• **TASK DESCRIPTION**
Retype the entries from the line with "Given: Switch to the Phrase Match tab" to the line with "tap(340, 43)", both included, without changing anything.

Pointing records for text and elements
----------------------------------------
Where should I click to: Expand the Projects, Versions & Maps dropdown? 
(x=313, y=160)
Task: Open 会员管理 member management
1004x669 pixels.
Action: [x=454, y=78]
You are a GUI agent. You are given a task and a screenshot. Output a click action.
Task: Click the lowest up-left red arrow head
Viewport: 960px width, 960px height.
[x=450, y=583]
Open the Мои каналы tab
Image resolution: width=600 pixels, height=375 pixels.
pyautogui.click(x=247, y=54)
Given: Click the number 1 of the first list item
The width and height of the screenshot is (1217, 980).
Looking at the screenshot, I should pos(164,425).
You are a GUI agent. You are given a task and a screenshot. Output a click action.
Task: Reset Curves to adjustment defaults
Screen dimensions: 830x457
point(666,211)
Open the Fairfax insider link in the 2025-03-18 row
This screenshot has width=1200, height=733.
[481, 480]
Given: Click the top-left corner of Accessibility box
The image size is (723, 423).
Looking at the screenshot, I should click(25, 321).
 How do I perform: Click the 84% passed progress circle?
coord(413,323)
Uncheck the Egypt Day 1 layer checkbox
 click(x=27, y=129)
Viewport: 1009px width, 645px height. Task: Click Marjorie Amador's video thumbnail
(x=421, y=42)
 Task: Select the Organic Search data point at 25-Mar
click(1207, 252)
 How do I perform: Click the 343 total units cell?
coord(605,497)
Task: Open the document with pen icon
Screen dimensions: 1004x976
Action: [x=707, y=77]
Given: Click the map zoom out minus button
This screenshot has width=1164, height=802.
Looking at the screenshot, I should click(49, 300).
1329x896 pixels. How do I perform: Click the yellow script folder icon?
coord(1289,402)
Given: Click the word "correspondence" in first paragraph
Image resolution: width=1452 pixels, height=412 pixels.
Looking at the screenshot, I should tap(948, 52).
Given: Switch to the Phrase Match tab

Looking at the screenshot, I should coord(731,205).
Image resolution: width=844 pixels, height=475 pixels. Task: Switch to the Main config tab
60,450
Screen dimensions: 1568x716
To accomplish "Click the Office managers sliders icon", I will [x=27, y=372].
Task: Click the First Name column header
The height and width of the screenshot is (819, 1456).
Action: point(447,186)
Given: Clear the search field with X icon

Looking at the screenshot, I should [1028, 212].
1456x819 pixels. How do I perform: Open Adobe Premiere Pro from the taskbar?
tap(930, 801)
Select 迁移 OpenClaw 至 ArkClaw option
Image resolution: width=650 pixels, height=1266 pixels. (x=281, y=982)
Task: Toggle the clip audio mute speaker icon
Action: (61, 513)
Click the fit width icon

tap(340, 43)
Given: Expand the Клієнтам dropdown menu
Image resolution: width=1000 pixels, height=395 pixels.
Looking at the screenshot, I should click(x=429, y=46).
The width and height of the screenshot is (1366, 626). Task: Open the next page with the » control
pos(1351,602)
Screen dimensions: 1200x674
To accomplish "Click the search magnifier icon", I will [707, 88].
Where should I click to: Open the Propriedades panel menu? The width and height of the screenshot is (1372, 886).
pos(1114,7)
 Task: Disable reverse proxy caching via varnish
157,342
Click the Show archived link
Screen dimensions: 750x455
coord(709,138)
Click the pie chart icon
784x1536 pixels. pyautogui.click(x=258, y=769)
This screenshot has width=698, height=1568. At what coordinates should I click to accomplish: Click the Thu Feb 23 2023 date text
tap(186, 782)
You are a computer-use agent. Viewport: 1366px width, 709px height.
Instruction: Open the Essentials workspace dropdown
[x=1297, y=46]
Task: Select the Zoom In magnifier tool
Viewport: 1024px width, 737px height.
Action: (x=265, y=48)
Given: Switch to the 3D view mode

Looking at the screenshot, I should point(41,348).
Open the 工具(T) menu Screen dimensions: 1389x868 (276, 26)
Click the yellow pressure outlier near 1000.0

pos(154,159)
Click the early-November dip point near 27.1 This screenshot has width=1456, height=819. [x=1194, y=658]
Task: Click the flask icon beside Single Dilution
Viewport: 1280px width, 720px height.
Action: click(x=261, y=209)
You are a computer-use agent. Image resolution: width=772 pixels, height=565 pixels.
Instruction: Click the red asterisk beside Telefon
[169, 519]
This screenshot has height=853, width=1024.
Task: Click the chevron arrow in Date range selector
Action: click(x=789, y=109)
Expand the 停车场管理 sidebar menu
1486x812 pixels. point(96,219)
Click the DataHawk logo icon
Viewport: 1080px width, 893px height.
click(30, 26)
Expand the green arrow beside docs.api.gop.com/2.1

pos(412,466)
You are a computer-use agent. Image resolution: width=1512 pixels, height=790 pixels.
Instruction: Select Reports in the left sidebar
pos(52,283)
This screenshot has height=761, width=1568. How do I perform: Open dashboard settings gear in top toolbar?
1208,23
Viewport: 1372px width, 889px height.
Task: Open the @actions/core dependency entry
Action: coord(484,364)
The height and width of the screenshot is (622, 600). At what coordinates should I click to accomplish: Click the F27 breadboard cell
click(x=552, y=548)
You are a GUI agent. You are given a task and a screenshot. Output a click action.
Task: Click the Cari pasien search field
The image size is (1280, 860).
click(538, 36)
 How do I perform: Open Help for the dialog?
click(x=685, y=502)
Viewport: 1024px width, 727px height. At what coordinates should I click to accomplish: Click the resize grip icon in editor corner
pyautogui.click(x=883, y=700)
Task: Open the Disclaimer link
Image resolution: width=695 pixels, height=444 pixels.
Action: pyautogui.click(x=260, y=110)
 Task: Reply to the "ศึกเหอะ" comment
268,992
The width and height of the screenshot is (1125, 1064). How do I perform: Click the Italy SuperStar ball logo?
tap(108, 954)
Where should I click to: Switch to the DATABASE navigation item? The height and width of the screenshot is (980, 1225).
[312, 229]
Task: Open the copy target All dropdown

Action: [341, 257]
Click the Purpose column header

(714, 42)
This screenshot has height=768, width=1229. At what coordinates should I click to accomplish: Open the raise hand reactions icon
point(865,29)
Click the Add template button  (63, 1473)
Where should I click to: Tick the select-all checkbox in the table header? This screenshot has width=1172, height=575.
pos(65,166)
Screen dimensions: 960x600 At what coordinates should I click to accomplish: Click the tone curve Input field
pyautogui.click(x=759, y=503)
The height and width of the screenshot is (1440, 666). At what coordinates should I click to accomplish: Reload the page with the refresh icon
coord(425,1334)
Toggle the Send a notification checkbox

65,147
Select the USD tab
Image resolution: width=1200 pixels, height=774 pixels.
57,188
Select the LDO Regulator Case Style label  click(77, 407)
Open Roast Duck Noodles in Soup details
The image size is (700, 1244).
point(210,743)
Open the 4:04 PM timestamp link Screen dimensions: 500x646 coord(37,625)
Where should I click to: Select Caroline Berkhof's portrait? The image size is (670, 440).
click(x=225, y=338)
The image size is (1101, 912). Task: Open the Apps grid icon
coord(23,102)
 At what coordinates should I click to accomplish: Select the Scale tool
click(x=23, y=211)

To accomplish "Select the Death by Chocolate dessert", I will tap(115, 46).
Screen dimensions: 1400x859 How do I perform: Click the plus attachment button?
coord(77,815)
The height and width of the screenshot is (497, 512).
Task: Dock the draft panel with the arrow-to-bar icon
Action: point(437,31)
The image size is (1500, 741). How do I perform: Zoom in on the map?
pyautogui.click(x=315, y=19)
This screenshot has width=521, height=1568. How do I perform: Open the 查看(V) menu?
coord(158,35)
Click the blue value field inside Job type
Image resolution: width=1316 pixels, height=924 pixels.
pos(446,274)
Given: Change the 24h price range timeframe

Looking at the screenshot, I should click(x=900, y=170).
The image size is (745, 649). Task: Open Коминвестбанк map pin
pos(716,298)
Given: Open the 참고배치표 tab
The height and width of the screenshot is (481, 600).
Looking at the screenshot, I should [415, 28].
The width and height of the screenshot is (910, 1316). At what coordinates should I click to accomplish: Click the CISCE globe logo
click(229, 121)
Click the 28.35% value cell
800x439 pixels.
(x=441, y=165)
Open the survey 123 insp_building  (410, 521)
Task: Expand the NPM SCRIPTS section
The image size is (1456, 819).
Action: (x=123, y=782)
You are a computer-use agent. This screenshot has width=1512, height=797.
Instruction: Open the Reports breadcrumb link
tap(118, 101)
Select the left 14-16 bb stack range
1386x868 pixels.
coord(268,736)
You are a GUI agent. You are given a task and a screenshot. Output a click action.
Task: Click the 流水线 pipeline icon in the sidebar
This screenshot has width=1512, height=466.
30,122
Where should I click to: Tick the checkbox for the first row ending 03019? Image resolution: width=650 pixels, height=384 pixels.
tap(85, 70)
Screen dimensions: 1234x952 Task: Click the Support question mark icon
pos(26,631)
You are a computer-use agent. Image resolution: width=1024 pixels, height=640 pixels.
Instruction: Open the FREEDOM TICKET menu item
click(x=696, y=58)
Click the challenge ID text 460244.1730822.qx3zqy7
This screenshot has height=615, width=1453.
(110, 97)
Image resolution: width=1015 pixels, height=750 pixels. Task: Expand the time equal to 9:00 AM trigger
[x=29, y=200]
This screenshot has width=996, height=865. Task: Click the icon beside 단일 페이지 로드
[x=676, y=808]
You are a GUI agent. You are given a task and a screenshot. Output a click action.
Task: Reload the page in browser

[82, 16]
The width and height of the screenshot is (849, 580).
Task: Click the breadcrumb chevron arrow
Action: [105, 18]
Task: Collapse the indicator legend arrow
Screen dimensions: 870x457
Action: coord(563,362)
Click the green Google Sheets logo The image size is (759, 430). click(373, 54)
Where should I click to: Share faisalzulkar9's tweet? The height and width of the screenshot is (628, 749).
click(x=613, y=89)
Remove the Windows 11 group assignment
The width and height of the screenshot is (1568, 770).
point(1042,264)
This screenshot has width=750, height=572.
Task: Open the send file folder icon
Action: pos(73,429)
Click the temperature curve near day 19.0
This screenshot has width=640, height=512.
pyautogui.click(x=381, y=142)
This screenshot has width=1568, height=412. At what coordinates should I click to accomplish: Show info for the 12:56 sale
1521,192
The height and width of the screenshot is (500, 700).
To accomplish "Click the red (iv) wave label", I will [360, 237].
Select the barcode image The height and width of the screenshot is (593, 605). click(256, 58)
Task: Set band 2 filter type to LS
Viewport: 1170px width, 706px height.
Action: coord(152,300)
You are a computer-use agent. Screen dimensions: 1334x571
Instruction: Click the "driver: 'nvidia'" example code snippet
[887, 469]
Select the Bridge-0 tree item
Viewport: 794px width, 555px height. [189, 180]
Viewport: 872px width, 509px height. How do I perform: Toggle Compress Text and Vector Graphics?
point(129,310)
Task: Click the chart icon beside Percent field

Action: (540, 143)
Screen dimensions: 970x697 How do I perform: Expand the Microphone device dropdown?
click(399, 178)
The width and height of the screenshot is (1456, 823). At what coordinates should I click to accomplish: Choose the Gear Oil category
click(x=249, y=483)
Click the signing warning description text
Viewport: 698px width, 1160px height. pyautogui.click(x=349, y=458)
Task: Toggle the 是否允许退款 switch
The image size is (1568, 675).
----------------------------------------
• **SOLUTION TO THE PROBLEM**
Given: Switch to the Phrase Match tab

Looking at the screenshot, I should coord(731,205).
Image resolution: width=844 pixels, height=475 pixels. Task: Switch to the Main config tab
60,450
Screen dimensions: 1568x716
To accomplish "Click the Office managers sliders icon", I will [x=27, y=372].
Task: Click the First Name column header
The height and width of the screenshot is (819, 1456).
Action: point(447,186)
Given: Clear the search field with X icon

Looking at the screenshot, I should [1028, 212].
1456x819 pixels. How do I perform: Open Adobe Premiere Pro from the taskbar?
tap(930, 801)
Select 迁移 OpenClaw 至 ArkClaw option
Image resolution: width=650 pixels, height=1266 pixels. (x=281, y=982)
Task: Toggle the clip audio mute speaker icon
Action: (61, 513)
Click the fit width icon

tap(340, 43)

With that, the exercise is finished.